1) Impact of Wi-Fi is greatest for city workers, not average folks. Governing Magazine reports that we've been thinking about municipal Wi-Fi all wrong. Snippet:
Most of the chatter is about Internet access for citizens and businesses. WiFi will change the world, the tech gurus tell us, once anyone with a laptop or some newfangled handheld device can easily take Yahoo and YouTube to go. Others hype wireless as the Internet on-ramp for poor people. Statistics in Corpus Christi tell a different story. On one typical day in January, public users accessed the system just 2,288 times. Assuming that nobody logged on more than once, that’s less than one session for every 120 people. Not exactly changing the world.Where WiFi actually does ignite life-altering change is on the government side. Corpus Christi uses wireless connections to keep building inspectors, code enforcers, police, firefighters and EMTs hooked into the office while out in the field. WiFi helps keep tabs on property such as water towers and vehicles. More telling than the current government applications, however, are the wild ideas bubbling up because the wireless Internet now makes them feasible. Those ideas aren’t always practical or affordable — that super cool remote-control crime-fighting surveillance helicopter probably won’t fly. But Corpus Christi managers are free to dream about how to use the WiFi cloud. Around city hall, the official buzz phrase for this is “cloud chasing.”

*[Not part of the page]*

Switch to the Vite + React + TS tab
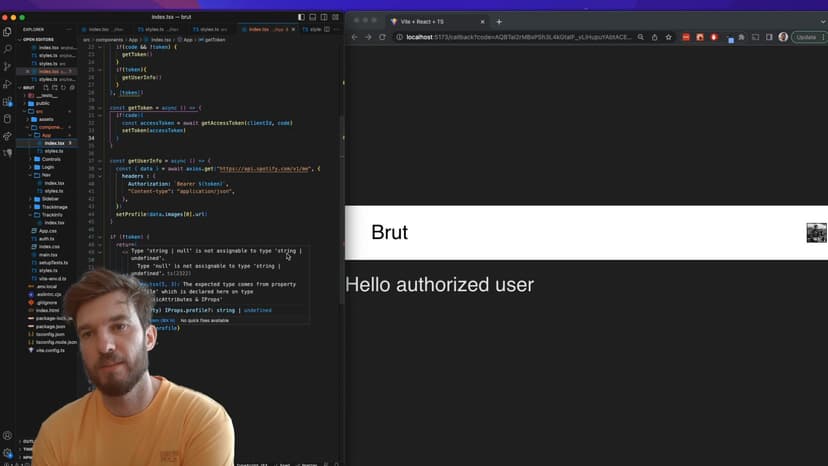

2) Artist Bill Shackelford builds his "Spamtrap."
"Spamtrap" is an interactive installation piece the prints, shreds and blacklists spam email. It interacts with spammers by monitoring several email addresses I have created specifically to lure in spam. I do not use these email addresses for any other communication. I post individual email addresses on websites and online bulletin boards that cause them to be harvested by spambots and then to start receiving spam.Because I know that all email sent to these email addresses are spam, I have set the installation to print and then shred each email as it arrives. Simultaneously the installation is feeding spam blacklists on the web with information gathered from all the received spam (a newly added feature). This in turn helps to feed spam filtering systems across the web that are working to reduce the amount of spam we all receive.
3) iPhone to rock the world? ChangeWave Alliance thinks so. Snippet:
It’s not often that we say “it rocks” when analyzing a consumer device trend. But the findings of our latest ChangeWave cell phone survey invite extremes to describe the startling impact the Apple (AAPL) iPhone is having on the cellular industry.
Our survey of 3,489 Alliance members – conducted April 4-10 – reveals exceptionally high levels of excitement surround the iPhone’s upcoming release. Nearly one-in-10 respondents (9%) say they are likely to buy the new iPhone once it becomes available in June.